# Can EU citizen move to Spain and keep working from distance for another EU based company?



## lonewolf (Feb 12, 2013)

Hello everyone!

I asked this question in another post but did not get any replies. So I would like to rephrase the question in case it was a bit unclear.

My situation is like this at the moment: I am based in Sweden and have been working from home for my company for the past 10 months which is also based in Sweden and does business here. Since I work from home and technically I could be living anywhere as long as I have access to Internet, I am considering negotiating with my company to permanently work from home and relocate to Spain.

My question is: can I simply move to Spain and rent an apartment as an EU citizen and keep working from Spain, or should I need to somehow obtain a permit or register with Spanish tax or any other agency. How practical and hassle free if even possible is to relocate to Spain and keep working for my Swedish company? 

I appreciate your answers a lot, even though at the moment from different posts it seems that our fellow British members have somewhat of a bigger problem and higher priority in the forum


----------



## Alcalaina (Aug 6, 2010)

Yes it’s perfectly possible. you will need to register your residency as an EU citizen within three months if moving here, and prove you have health insurance and enough to live on. 

You will become Tax Resident (not the same thing) when you’ve lived here more than half of a calendar year. That means that in May of the following year (I.e. 2022 if you move now) you’ll need to do tax returns for 2021.

i assume you are Swedish or a citizen of another EU member state - if not, it gets much more complicated!


----------



## lonewolf (Feb 12, 2013)

Thanks for your response Alcalaina!

Yes I am Swedish citizen. 

Regarding the tax return, do I need to declare to Spain? Cause the system in Sweden is that the employer automatically deducts and pays tax and your behalf to Swedish tax agency. I would rather keep it this way cause it will be transparent to the employer and they will not need to do any extra paperwork which probably means they might be less willing to go through paper work for me in Spain?


----------



## Alcalaina (Aug 6, 2010)

lonewolf said:


> Thanks for your response Alcalaina!
> 
> Yes I am Swedish citizen.
> 
> Regarding the tax return, do I need to declare to Spain? Cause the system in Sweden is that the employer automatically deducts and pays tax and your behalf to Swedish tax agency. I would rather keep it this way cause it will be transparent to the employer and they will not need to do any extra paperwork which probably means they might be less willing to go through paper work for me in Spain?

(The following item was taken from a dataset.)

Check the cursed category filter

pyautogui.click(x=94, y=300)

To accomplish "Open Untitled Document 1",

You need to talk to an accountant or financial adviser, I'm not an expert.


----------



## Overandout (Nov 10, 2012)

Make sure your employer understands the possible implications of having employees in a foreign country (it might imply a legal presence and corporate income tax liabilities in Spain), and if they are fine with it, do whatever you need to do in Sweden to get the minimum tax deducted from your wages. 
As you will not be a tax resident there there is a possibility that you may even be exempt.
Then you will have to declare your gross income in Spain and pay the tax yourself as there will obviously be no deduction at source.

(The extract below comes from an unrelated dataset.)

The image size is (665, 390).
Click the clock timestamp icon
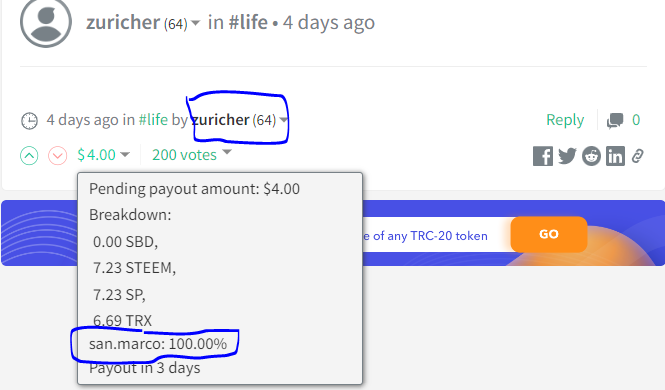click(x=29, y=121)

As Alcalaina says, you will need private medical care and your company in Sweden will probably not be able to make social security payments for you in Spain.


----------



## lonewolf (Feb 12, 2013)

Thanks a lot for your reply Overandout


----------



## Rich & Wendy (May 28, 2018)

Yes, you will have to pay the extra tax in Spain, over and above what you pay in Sweden...they like tax here 😊


----------